Apabila terjadi hujan deras, Amelia seringkali harus mengungsi akibat banjir. Lebih menyedihkannya lagi, dalam beberapa minggu ke depan, ia dan Arkan terancam akan kehilangan tempat tinggal. Perjanjian sewa rumah yang ditempatinya akan berakhir dan Amelia belum memiliki sepeser pun uang untuk membayar sewa lagi. Ia kebingungan, harus mencari uang ke mana. Dalam waktu kurang dari satu minggu dia harus mendapatkan uang tambahan sebayak tiga ratus ribu. Itu belum termasuk cicilan hutang yang dia miliki beserta bunganya

"Da ...." Terdengar suara Arkan yang memanggil Amelia.

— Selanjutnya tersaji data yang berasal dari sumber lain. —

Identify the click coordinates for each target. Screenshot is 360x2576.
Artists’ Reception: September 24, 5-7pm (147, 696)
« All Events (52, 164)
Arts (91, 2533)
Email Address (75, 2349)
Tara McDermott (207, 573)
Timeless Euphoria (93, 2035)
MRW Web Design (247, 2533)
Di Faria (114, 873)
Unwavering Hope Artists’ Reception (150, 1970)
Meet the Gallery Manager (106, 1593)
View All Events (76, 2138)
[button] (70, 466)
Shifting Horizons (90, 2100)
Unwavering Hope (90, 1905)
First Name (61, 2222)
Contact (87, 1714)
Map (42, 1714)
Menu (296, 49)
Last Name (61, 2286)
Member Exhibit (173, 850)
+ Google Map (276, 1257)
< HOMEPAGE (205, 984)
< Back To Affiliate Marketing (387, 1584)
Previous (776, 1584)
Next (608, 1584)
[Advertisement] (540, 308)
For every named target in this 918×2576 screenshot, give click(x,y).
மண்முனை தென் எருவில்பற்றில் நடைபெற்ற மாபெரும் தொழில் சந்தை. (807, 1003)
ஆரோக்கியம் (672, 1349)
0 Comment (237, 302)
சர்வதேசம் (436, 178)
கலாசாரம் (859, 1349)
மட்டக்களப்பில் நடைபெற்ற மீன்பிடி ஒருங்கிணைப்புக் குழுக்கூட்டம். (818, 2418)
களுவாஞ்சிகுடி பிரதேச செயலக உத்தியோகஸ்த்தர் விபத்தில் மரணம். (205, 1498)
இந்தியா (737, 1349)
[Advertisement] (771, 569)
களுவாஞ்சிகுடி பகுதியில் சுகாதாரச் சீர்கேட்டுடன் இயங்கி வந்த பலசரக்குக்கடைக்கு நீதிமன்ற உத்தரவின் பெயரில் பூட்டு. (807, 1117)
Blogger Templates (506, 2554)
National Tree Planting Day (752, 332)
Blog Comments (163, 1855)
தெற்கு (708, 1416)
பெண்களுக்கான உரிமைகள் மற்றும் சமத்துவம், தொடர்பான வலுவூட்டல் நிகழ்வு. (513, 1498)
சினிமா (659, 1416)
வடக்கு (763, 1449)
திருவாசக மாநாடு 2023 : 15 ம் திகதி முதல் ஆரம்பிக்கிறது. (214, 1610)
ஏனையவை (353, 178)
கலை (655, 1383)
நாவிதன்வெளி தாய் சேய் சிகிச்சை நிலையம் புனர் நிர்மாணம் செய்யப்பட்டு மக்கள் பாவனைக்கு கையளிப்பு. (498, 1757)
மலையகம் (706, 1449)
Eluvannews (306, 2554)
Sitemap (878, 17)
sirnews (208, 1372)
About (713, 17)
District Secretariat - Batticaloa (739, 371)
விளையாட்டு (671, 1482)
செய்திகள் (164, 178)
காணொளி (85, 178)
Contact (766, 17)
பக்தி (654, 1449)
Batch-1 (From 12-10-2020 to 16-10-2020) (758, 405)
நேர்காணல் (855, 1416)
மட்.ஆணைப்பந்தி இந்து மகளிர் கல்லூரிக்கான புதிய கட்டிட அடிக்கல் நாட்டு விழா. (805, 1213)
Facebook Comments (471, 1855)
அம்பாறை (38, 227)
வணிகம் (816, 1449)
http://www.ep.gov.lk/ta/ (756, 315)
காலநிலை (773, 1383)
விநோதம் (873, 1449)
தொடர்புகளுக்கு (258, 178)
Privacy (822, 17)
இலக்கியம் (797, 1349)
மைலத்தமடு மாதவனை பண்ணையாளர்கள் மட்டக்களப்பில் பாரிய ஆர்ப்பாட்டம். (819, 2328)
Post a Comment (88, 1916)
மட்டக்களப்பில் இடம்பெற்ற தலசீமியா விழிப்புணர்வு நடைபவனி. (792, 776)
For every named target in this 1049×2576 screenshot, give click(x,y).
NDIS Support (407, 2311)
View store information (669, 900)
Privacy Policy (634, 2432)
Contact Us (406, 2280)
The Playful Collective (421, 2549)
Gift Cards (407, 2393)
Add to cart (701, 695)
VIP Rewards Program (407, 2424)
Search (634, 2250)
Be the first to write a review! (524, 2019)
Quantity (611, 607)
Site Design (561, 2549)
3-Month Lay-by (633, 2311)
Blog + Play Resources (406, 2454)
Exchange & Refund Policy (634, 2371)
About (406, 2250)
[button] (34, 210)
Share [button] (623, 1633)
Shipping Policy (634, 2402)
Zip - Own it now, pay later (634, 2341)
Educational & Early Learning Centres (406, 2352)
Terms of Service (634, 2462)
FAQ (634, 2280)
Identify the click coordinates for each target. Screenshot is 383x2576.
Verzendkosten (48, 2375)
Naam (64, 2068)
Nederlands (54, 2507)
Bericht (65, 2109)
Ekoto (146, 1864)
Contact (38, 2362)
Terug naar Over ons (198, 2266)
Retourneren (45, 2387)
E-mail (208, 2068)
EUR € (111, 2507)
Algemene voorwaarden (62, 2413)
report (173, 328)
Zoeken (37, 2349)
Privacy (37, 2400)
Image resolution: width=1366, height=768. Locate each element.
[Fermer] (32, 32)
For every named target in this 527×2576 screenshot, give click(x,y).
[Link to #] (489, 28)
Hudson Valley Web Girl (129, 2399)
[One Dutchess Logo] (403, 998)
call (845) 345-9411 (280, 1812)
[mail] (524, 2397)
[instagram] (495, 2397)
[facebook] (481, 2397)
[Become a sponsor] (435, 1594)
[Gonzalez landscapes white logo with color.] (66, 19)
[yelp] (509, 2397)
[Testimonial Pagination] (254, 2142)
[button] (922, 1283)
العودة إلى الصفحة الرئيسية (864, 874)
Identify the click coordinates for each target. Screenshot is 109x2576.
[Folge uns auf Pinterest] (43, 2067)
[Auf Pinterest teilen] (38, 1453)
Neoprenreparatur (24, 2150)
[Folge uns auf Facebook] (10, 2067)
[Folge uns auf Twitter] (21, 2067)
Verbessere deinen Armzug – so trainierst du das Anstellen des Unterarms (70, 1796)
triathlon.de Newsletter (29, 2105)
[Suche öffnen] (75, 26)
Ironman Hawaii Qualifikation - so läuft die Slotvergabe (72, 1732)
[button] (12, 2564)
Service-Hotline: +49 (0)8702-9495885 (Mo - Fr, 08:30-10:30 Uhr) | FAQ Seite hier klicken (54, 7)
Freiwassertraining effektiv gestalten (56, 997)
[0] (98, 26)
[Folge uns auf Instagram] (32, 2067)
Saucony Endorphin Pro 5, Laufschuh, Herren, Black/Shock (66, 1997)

Maksud ucapan anak itu adalah Bunda. Seperti inilah cara Arkan berbicara. Terpotong-potong dan sukar dipahami, kecuali oleh Amelia.

Amelia mengulas senyum demi melihat Arkan yang berusaha bangun dari posisi berbaringnya. Ditatapnya Arkan dengan lembut seraya tersenyum. Arkan pun balas tersenyum. Senyumnya yang malu-malu terlihat sangat menggemaskan.

"Ehm, sayangnya Bunda sudah bangun. Arkan lapar?" tanya Amelia lembut, seraya mengusap surai hitam Arkan. Tatapan Amelia tertuju pada jam yang menempel di dinding kusam rumahnya. Semalam ia dan Arkan sama sekali tidak makan apa-apa. Itu dilakukannya untuk menghemat pengeluaran belanja. Dan sekarang Amelia merasa sedikit was-was karena hal itu.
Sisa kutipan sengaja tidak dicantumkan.